In 1968, Jim was a charter member of a singing group called The CenturyMen. The choir was started by the Radio and Television Commission of the Southern Baptist Convention. It was an auditioned group of 100 full-time Ministers of Music across the United States. They made a tour each year and in the 5th year traveled overseas. We were so blessed to see the world. I think I counted 16 countries where they had performed, and some more than once. Norma was so blessed to join them on many of the trips. One memorable trip was when they were invited to perform with the Beijing symphony orchestra. This was in 1983 at the time China was first opened to foreigners. Jim had a deep, deep love for these brothers in Christ. CenturyMen music was played as a prelude to the service.
Everyone who knew Jim knew about his absolute love for horses, especially the ones who were black and white. At one time, we had as many as four. And he was constantly on the lookout for new ones—even when we came to Tulsa and had no place to put one.
Another special word needs to be said about Jim. He had an intercessory prayer ministry that lasted many, many years. When your name was put on his prayer list it never came off. The legal yellow pad where he kept his list was very worn and frayed. Just reading through the list took nearly an hour. He also read the Bible and “My Utmost for His Highest” every day.

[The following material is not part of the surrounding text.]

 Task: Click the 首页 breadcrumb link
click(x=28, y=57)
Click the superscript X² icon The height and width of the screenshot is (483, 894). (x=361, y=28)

Our children are married to wonderful mates: Lori and Bill Greenfield, and their family, daughter Ashley, and granddaughter Ella, son Connor and his wife Dana, son Cameron and daughters Rachel and Olivia; Lana and Bob McGrew, and their family, daughter Morgan and her husband Eric, son Mitchell and his wife Allison, and daughter Maddy; James and Jodi Raymick, and their children, sons Callum, Cole, Carson, and Cohen, and daughter Cayden. We are so blessed with 13 grandchildren and 1 great grandchild. They all love “Papa Jim.”
Jim was famous for his sense of humor and fun sayings. We had fun one night just remembering them and plan to have a copy for you upon leaving the service. Just a few weeks ago he was confined to a wheelchair and we had very little conversation. I was talking to someone as we were visiting near him and I said, “He just doesn’t say anything.” He looked at me, and in a clear voice said, “Anything.” From that, we learned to be careful what we said in front of him. One week before his death, when two of his caregivers asked if it was okay for them to come back on Monday, he looked at them with a smirk and said, “Let me check my schedule.”
He was diagnosed with Parkinson’s when we were in Hot Springs Village. He broke his hip the last of March and was in the hospital and rehab therapy for over 3 weeks. Because of the Coronavirus, we were never allowed to see him. He finally came home to full-time care and a hospital bed. After going through much anxiety, pain and confusion, the Lord said, “It is time to take you home.” In his last hours, our children surrounded him singing hymns and quoting scripture. We were there when he took his last labored breath. We are sure he was greeted with joy and love from the Jesus he loved and served all his life.
We will all miss him greatly, but are grateful for God letting us be a part of his life. He had great love for his family, friends, and his Lord. We will treasure his memory forever. His life was a bright light to all who knew him.